Many people falsely remember a similar 1990s film titled Shazaam, starring comedian and actor Sinbad as a genie. However, no such film ever existed, and it is possible people are misremembering Kazaam as the aforementioned film. Sinbad denied having ever starred in Shazaam on Twitter. One theory for the belief in Shazaam is that Sinbad wore a genie costume while introducing the 1977 film Sinbad and the Eye of the Tiger on TNT in 1994. In addition, in the late 1960s, Hanna-Barbera had an animated series about a genie called Shazzan.

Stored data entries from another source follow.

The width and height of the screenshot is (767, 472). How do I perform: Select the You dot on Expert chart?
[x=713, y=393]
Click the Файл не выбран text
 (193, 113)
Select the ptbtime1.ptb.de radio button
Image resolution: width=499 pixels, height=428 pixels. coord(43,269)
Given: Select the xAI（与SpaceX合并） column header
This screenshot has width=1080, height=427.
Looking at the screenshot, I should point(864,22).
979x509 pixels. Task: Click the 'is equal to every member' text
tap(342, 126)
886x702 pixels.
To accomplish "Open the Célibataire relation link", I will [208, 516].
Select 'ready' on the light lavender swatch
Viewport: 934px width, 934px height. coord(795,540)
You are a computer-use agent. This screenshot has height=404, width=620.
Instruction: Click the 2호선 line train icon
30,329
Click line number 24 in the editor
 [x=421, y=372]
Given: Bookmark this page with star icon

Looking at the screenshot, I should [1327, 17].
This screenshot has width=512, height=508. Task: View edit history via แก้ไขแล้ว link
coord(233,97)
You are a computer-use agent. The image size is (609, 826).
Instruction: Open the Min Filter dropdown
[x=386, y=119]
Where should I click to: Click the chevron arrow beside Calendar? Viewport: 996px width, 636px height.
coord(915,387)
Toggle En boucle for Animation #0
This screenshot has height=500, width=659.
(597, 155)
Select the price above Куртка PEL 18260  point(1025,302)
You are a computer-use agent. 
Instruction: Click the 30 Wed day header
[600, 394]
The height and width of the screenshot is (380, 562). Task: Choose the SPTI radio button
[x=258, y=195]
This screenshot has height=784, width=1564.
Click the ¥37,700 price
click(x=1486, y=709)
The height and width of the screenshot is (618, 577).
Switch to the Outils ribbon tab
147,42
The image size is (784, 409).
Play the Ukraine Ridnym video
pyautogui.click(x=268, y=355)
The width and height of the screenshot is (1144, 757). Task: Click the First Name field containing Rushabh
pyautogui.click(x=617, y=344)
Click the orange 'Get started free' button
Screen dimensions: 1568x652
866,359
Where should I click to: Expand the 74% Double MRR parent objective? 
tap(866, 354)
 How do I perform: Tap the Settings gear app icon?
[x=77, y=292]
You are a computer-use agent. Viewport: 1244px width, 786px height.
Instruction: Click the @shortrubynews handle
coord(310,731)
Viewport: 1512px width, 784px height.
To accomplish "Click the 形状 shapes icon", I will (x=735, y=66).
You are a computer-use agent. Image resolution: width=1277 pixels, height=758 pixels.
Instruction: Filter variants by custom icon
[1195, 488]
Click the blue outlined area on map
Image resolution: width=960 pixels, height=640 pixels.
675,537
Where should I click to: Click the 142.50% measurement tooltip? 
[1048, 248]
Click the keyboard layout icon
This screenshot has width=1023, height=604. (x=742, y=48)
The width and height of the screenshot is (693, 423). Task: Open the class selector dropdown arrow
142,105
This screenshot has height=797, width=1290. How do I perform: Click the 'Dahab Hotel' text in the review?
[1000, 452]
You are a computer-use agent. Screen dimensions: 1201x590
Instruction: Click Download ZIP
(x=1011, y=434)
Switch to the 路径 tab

The earliest online reference to Shazaam dates to 2009, when an anonymous Yahoo! Answers user made a post asking other users if they remembered a 1990s movie starring Sinbad as a genie, finding no success in finding others who shared their memories. Isolated incidents of Internet users asking about the movie would pop up over the next years: In 2011, Reddit user /u/MJGSimple made a post likewise asking users about the movie, and tentatively recalled its title as "Shazaam". On 11 August 2015, Vice News published a story discussing the Berenstain Bears and its relation to the Mandela Effect, which helped popularize the r/MandelaEffect Reddit community, where users flocked to discuss Shazaam. Afterwards, discussions of the alleged Sinbad film sharply rose in prominence.
As an April Fools' Day prank in 2017, CollegeHumor released a parody VHS trailer for Shazaam starring Sinbad, in which he plays a genie who gets released from his lamp by two children, Rachael and James.

During the production of Shazam! Fury of the Gods (2023), director David F. Sandberg planned to give Sinbad a cameo role as a nod to the alleged 1990s film. However, Sinbad cancelled the appearance due to health issues.